The tenants in the home goods, decor, and home improvement categories are the starting players of big-box retail. Stores like Jo-Ann Fabric and Craft operate within a difficult arts and crafts space that faces increasing pressure from e-commerce and competes with two dominant players, Michaels and Hobby Lobby.
- Hobby Lobby
- Home Depot
- Big Lots
- Bed Bath & Beyond
- Jo-Ann Fabric and Craft
- Party City
Pad Site Tenants
Commercial pad sites have opened the eyes to many investors looking to transform an underutilized commercial space into something much more functional and profitable. A retail pad or outparcel is a building lot adjacent to a mall or shopping center that is standalone and customized for a tenant. QSRs that adopt efficient online and drive-thru concepts will find the most success at these types of locations. Throughout the pandemic, drive-thrus remained profitable because they were able to continue serving customers even when dining rooms were closed. These models are most flexible to deliver products that mirror customer demands and will continue to thrive.
Sit-down restaurant concepts like Denny’s will likely be the most impacted by rising food costs in an inflationary environment. Table service and drinks are an easy expense to cut when belts start to tighten, causing more challenges for these retailers.
- Red Robin
Grocery tenants were the big winners during the pandemic, with sales topping $800 billion last year. COVID-19 forced many grocers, large and small, to navigate supply issues and increased the demand for online orders and curbside pickup. A handful of grocers have chosen technology as their saving grace to provide consumers with better in-store and online convenience. Amid inflation, grocers will need to apply the same lessons learned at the height of the pandemic to sustain growth. Value-based grocers like Aldi and Walmart, who operate at razor-thin margins, will see the most increase in volume and traffic, while Whole Foods will need to weigh margin vs. traffic as consumers cut back on higher price point items. The major story going forward over the next year will be the mega-merger of Albertsons and Kroger, creating headaches for the unlucky landlords caught with one of the stores that are going to be shuttered or rebranded.

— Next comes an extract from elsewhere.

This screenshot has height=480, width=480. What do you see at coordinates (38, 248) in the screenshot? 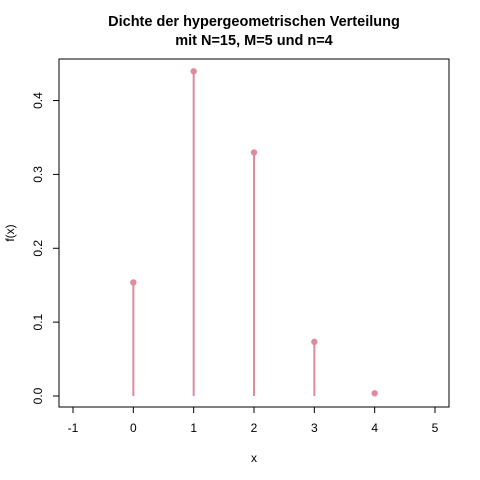
I see `y-tick-label: 0.2` at bounding box center [38, 248].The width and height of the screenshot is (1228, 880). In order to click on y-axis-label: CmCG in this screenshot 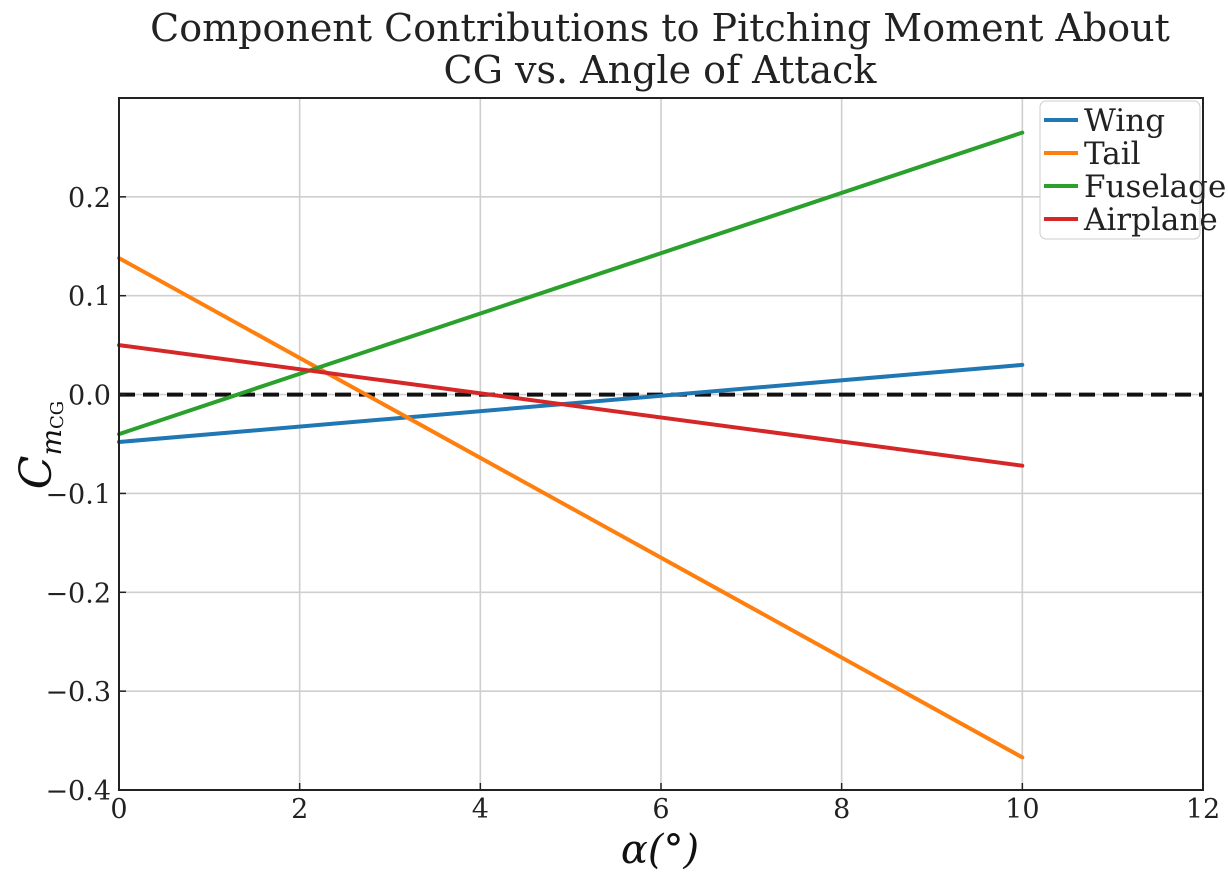, I will do `click(40, 445)`.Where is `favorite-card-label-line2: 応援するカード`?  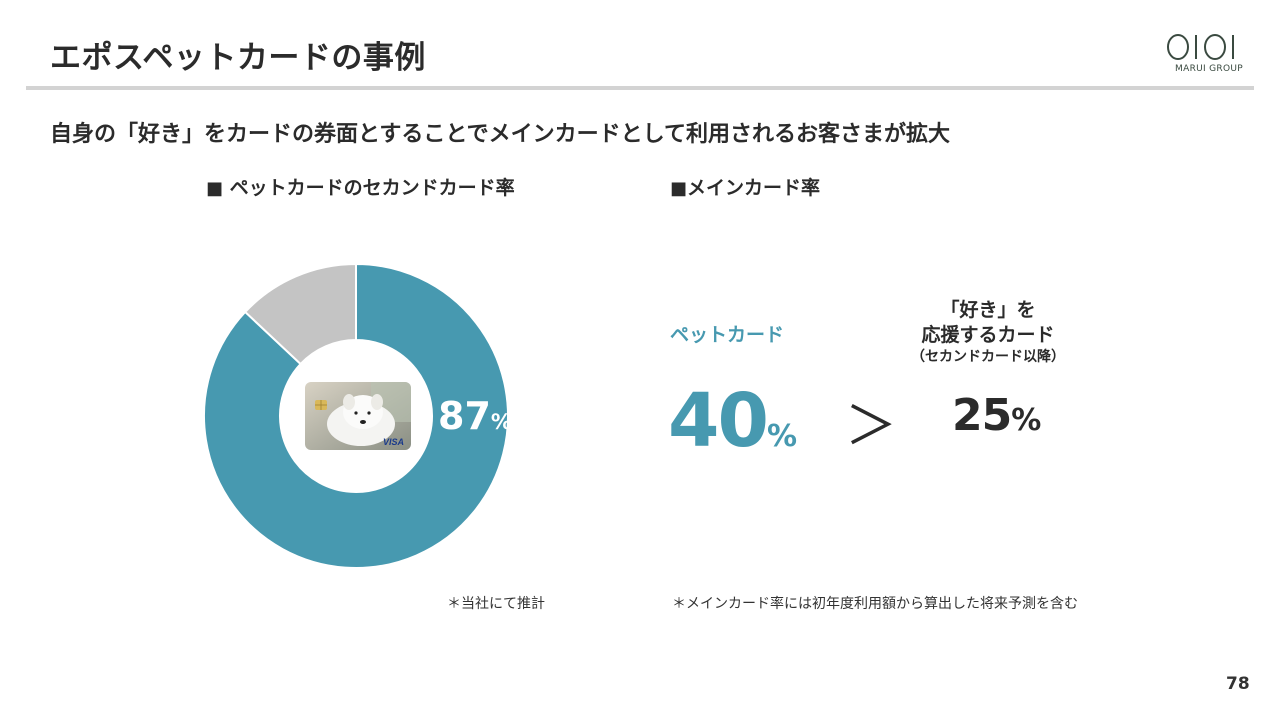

Grocery-anchored shopping centers recorded their second-most active quarter in a decade for Q4 22, and property transactions hit the highest number at 735 total trades, according to Globest.
As more people seek cheaper alternatives for groceries, higher-cost grocers like Whole Foods and Trader Joe’s hold a customer base that is less sensitive to prices and will likely see a shift of customers switching to lower-priced substitutes. Although high inflationary pressures are going to squeeze margins, there is no real risk for grocery stores as the industry already has tight margins to begin with. Additionally, the credit and traffic driven by grocery-anchored deals will help the non-anchor retailers survive any upcoming headwinds.
Despite concerns about retail sub-sectors going out of business, the need for convenience will truly be the saving grace that prevents them from disappearing off the grid. More significant improvements are needed if these complexes are meant to thrive and not just survive. As consumer spending shifts, it’s clear retail owners will need to evaluate how to keep the shopping experience valuable and profitable. Investors who are recognizing and capitalizing on this relationship can create exceptional customer experiences and deliver value to various retail sectors.